A prova documental e testemunhal é essencial para evidenciar a conduta gestora de fato, ainda que não haja qualquer menção ao seu nome nos registros públicos.
6. Efeitos Práticos da Responsabilização
A responsabilização do administrador de fato pode ocorrer em diversas frentes:
Cível: indenização por atos de má gestão, abuso de poder, confusão patrimonial ou fraude;
Tributária: responsabilização pessoal por dívidas fiscais quando comprovado excesso de poderes ou infração legal;
Falimentar: imputação de falência fraudulenta, inabilitação empresarial e responsabilização patrimonial;
Trabalhista: responsabilização solidária por verbas inadimplidas decorrentes de atos de gestão informal.

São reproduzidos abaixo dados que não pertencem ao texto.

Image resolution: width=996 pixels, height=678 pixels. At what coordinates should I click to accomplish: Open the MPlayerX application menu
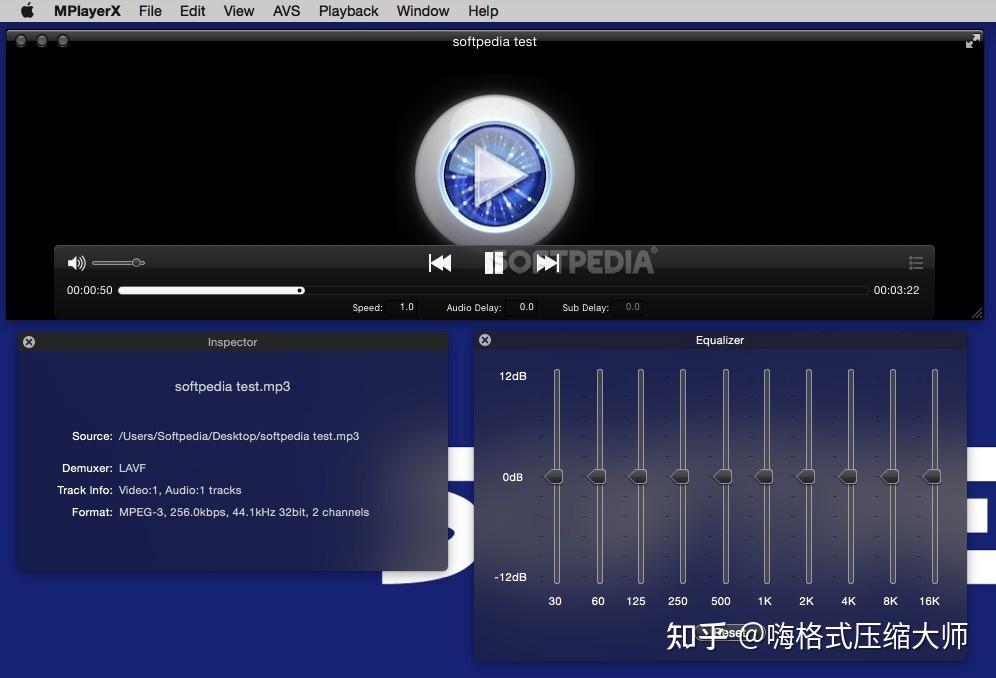[88, 11]
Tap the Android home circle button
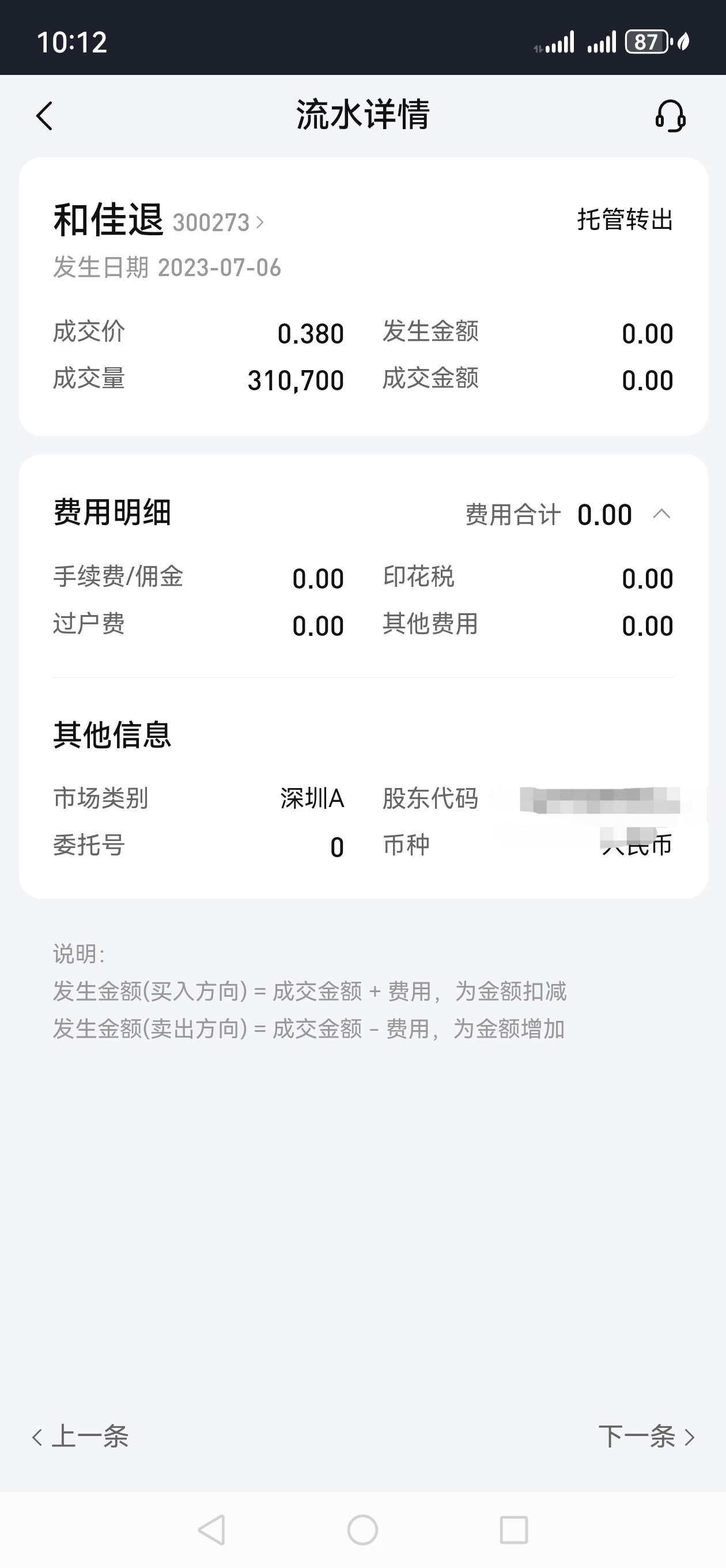 [x=362, y=1529]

7. Boas Práticas para Prevenir a Configuração de Administração de Fato
Registrar formalmente todos os administradores perante a Junta Comercial;
Evitar que terceiros não investidos pratiquem atos de gestão em nome da empresa;
Manter clara separação entre sócios investidores e gestores operacionais;
Controlar o uso de assinaturas bancárias, procurações e documentos contábeis;
Documentar as deliberações e decisões societárias.
8. Considerações Finais
A administração de fato é fenômeno recorrente nas sociedades empresárias brasileiras e, embora muitas vezes tolerada por questões práticas ou informais, pode acarretar graves consequências jurídicas para aqueles que, sem investidura formal, assumem o controle ou a gestão da empresa.

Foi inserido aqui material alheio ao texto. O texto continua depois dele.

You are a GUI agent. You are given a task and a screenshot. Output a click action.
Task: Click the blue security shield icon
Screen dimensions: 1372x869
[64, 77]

A responsabilidade do administrador de fato é reconhecida pelo ordenamento jurídico brasileiro, especialmente quando demonstrado que sua atuação contribuiu para a prática de atos ilícitos, fraudes, evasão de obrigações ou desvio de finalidade da pessoa jurídica.
A formalidade documental e o respeito aos limites legais de representação são indispensáveis para garantir a segurança jurídica da estrutura societária e proteger os legítimos interesses de sócios, credores, trabalhadores e terceiros contratantes.